First of all, thank you for answers.

I have a bit more questions, added below.

 

What is the behavior in case a node dies or becomes unreachable?

Your run will be aborted. However there is checkpoint/restart support for Linux http://www.open-mpi.org/faq/?category=ft

 

As this is a Win32 program, I’ll have to take into account that there is only the « abort » behavior.

 

What makes any given machine become a node available for tasks?

You define it in a host file or a batch system tells it OpenMPI.

 

So there is no dynamic discovery of nodes available on the network. Unless, of course, if I was to write a tool that would do it before the actual run is started.



Is there a monitoring tool that would give me indications of the status and health of the nodes?

This has nothing to do with MPI. Nagios or Ganglia can do that.

 

I was more thinking of a tool that would tell me a node is already performing a task, so that I can avoid having it oversubscribed.



I’m quite sure all these are trivial questions for those with more experience, but I’m having a hard time finding resources that would answer those.

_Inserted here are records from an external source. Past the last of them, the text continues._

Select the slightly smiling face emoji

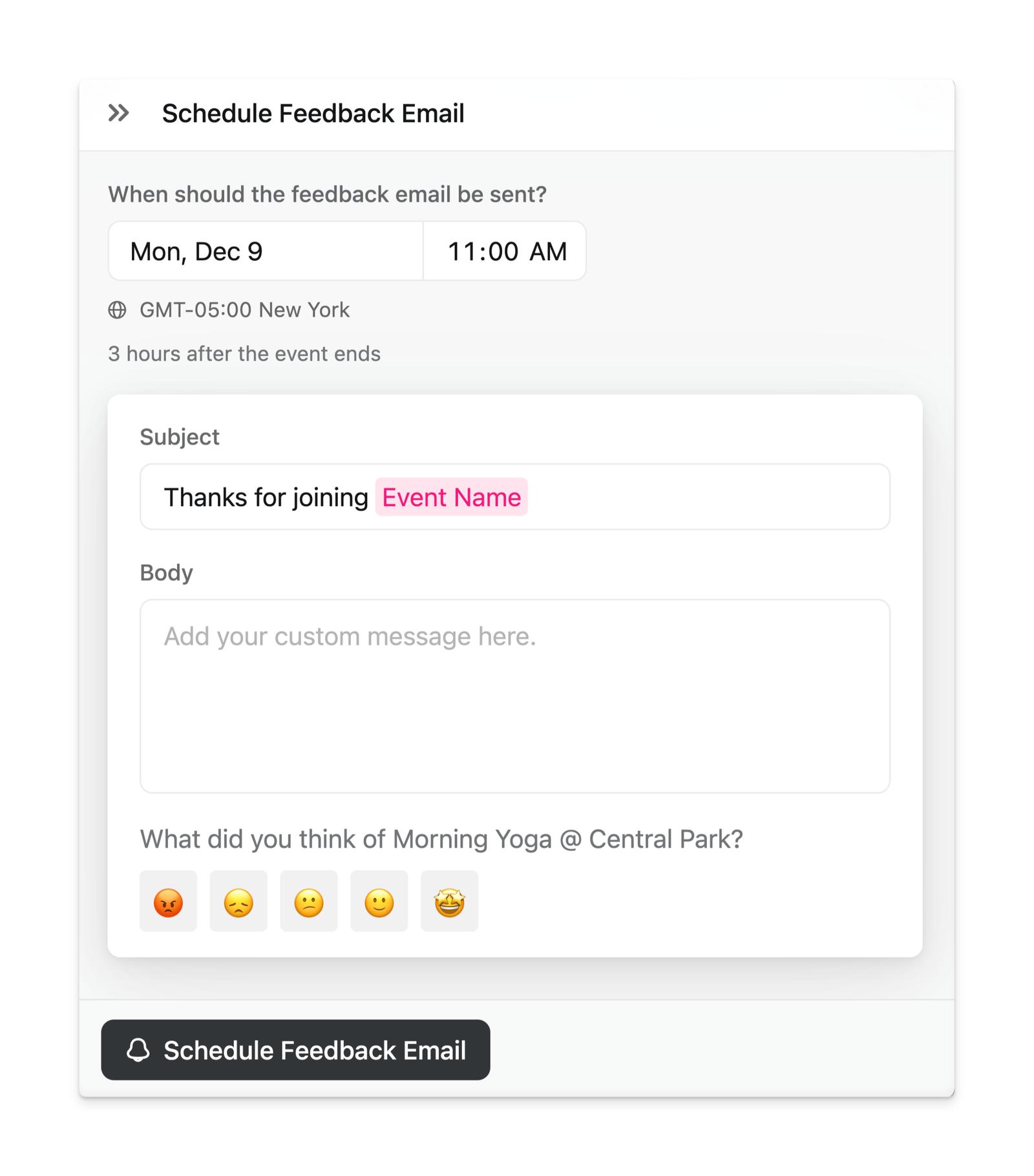coord(379,901)
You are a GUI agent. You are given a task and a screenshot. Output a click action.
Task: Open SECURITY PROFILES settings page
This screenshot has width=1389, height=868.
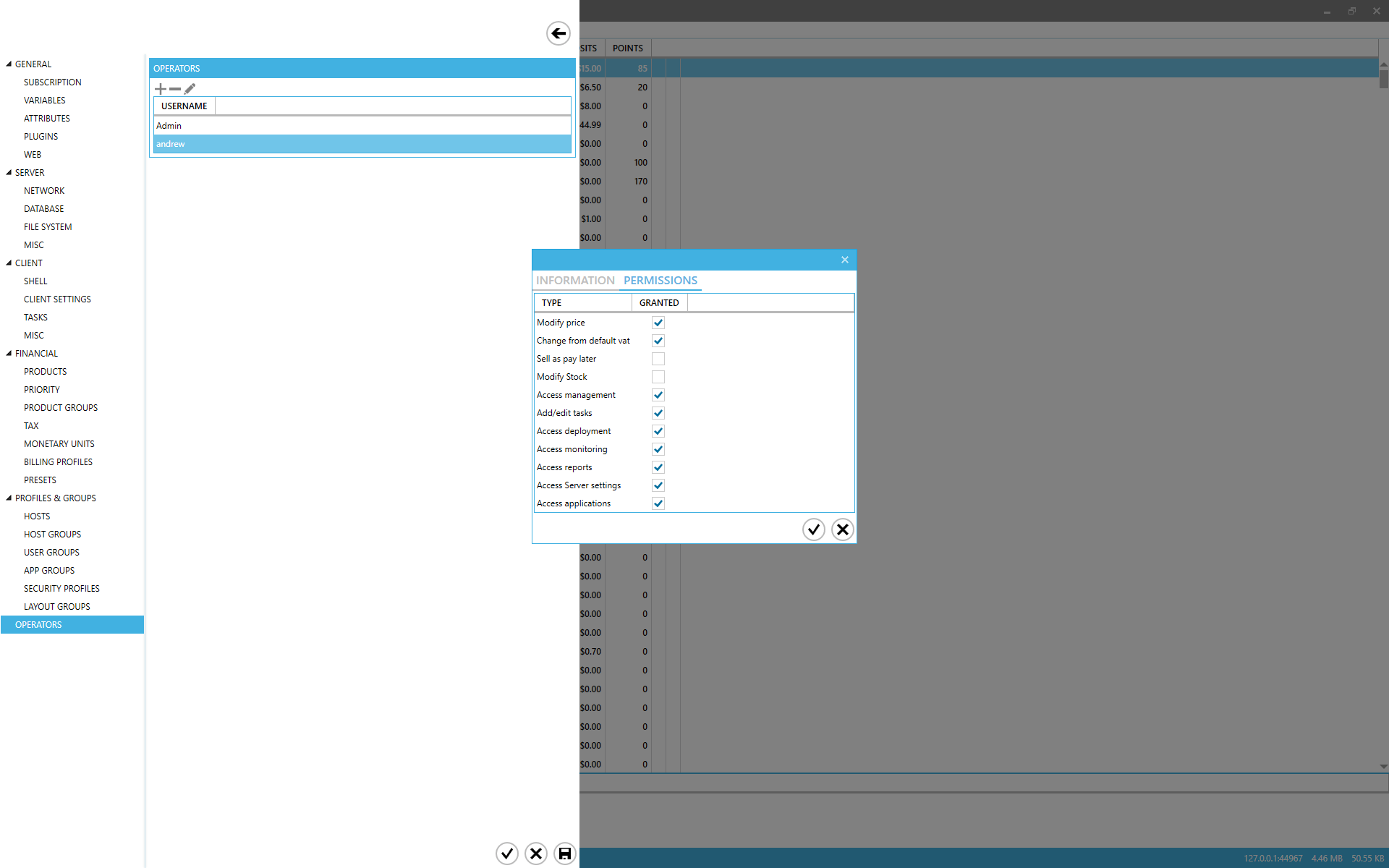pos(61,589)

Read an introduction on programming with MPI and another one on Beowulf clusters (batch systems, monitoring, shared file systems). This should give you enough information on the topic. If you don't mind spending more money on software you can also take a look at Microsofts HPC Server.

I’ve started looking at beowulf clusters, and that lead me to PBS. Am I right in assuming that PBS (PBSPro or TORQUE) could be used to do the monitoring and the load balancing I thought of?

 

Thanks

Olivier